Good many? Try all but a handful (as in <1% of the world population). Being illiterate and uneducated doesn't necessarily make them stupid, but it doesn't make them the brightest people in the history of the planet either. If it wasn't a genetic trait (intellect-wise), they didn't have it. Unless they learned it, but that was reserved for the upper-class. Very religious schooling too, not exactly the best way to open minds.
And yes, metaphoric prophecies are vague, by definition. Otherwise, they wouldn't be written in obscure verse and would have one outcome.
Isaiah 11:1 "There shall come forth a rod out of the [stump] of Jesse, and a Branch shall grow out of his roots"
That tells me that the lineage of Jesse will continue (and if it really means stump, then it will be continued after being severed), and something else that could be described as a rod being created from the stump (or stem, as the case may be). If anybody of Jesse's line took the throne, it has been validated. If a shrubbery he was partial to was cut down, but managed to grow a branch, it has been validated. That's two totally different interpretations, without altering the wording. Hence, 'vague', as in unclear, not to the point, level of specificity nearly zero.

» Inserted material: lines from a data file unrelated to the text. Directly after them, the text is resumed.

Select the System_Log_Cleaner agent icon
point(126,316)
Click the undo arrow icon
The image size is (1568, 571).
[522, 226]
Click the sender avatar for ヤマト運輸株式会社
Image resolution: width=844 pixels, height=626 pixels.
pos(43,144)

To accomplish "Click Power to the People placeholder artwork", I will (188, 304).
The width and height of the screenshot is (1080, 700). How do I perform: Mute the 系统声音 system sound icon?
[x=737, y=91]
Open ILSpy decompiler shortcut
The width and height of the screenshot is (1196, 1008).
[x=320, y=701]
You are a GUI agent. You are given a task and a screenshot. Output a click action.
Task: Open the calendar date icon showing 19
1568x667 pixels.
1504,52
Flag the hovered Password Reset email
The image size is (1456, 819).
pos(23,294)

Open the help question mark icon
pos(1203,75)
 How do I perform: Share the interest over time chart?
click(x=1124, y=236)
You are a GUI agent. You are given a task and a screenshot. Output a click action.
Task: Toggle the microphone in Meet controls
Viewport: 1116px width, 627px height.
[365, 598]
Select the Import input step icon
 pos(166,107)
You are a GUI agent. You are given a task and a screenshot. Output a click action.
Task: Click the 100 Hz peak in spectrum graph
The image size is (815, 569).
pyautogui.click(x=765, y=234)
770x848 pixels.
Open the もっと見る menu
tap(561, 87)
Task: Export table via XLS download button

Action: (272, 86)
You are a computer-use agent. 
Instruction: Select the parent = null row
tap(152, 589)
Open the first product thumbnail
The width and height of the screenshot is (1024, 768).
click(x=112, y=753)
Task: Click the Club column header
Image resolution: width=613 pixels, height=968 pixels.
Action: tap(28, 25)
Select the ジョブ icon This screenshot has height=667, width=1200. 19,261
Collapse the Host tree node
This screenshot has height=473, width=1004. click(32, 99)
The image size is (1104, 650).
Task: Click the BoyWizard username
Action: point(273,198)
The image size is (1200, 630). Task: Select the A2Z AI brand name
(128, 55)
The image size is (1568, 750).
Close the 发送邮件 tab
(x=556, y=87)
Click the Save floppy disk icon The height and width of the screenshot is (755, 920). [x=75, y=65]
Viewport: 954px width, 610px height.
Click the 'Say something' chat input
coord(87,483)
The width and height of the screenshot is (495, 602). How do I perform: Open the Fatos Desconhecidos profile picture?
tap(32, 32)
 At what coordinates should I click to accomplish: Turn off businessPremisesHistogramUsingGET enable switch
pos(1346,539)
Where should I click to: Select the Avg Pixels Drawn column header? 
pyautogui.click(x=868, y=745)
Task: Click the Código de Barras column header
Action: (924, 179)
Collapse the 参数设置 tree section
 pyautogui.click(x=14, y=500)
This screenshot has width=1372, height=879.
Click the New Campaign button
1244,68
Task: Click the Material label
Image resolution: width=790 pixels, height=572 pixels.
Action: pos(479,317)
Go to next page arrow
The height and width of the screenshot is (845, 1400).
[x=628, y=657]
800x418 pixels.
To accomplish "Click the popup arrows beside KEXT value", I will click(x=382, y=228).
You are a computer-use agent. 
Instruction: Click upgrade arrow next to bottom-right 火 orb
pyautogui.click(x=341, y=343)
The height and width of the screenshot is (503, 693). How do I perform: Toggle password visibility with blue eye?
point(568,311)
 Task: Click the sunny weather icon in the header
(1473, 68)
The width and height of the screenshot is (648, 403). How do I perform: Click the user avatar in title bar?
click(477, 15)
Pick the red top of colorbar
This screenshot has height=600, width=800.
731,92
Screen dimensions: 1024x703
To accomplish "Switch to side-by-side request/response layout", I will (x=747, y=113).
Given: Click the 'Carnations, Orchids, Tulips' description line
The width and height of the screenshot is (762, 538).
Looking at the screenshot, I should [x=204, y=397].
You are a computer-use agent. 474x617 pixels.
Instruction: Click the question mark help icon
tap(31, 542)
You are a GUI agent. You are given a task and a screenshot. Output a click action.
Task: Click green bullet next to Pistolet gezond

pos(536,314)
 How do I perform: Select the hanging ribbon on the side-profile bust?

That quoted material there is largely false. Christianity is a monotheistic following believing that Jesus of Nazareth was the son of god, and as such, the messiah. To be sure you're a Christian, you must know if you believe that Jesus is the son of god. Simple as that. Being sure it isn't a "blind leap of faith" will show an inability to think. Despite what it says, all religion is a leap of faith (blind is redundant), since no proof can be produced that any part of it is right. There is also no overwhelming evidence, since there are no unbiased records from that time. In fact, common practice was to write history in your favour, even if it was false.
Yes, many scholars have spent their lives researching the life and aftermath of Jesus, but there isn't exactly an abundance of records outside of religious texts, which would either embelish the truth, or lie through their teeth, depending on their take, 'cuz that's the way things were done. If you were a scholar of religion, up to about the sixties, you were of some faith or other, meaning your end result is predetermined. Like how conspiracy (used in legal sense) to bribe witnesses is used to assume that the reason is a missing body was the result of a miracle. What if they wanted to stop the dawn of a false faith (hey, to them it was) that was threatening their power, and did something, like say, crucify the leader to set an example, and then find out his body has gone missing and his followers believe it was a miracle. So they take another crack at cutting the head off the serpent and bribe people to say it wasn't a miracle, when they can't find the body to prove it with. With the given information, that is a perfectly feasible reason, but it wouldn't occur to the pious mind (if it did, it wouldn't seem likely).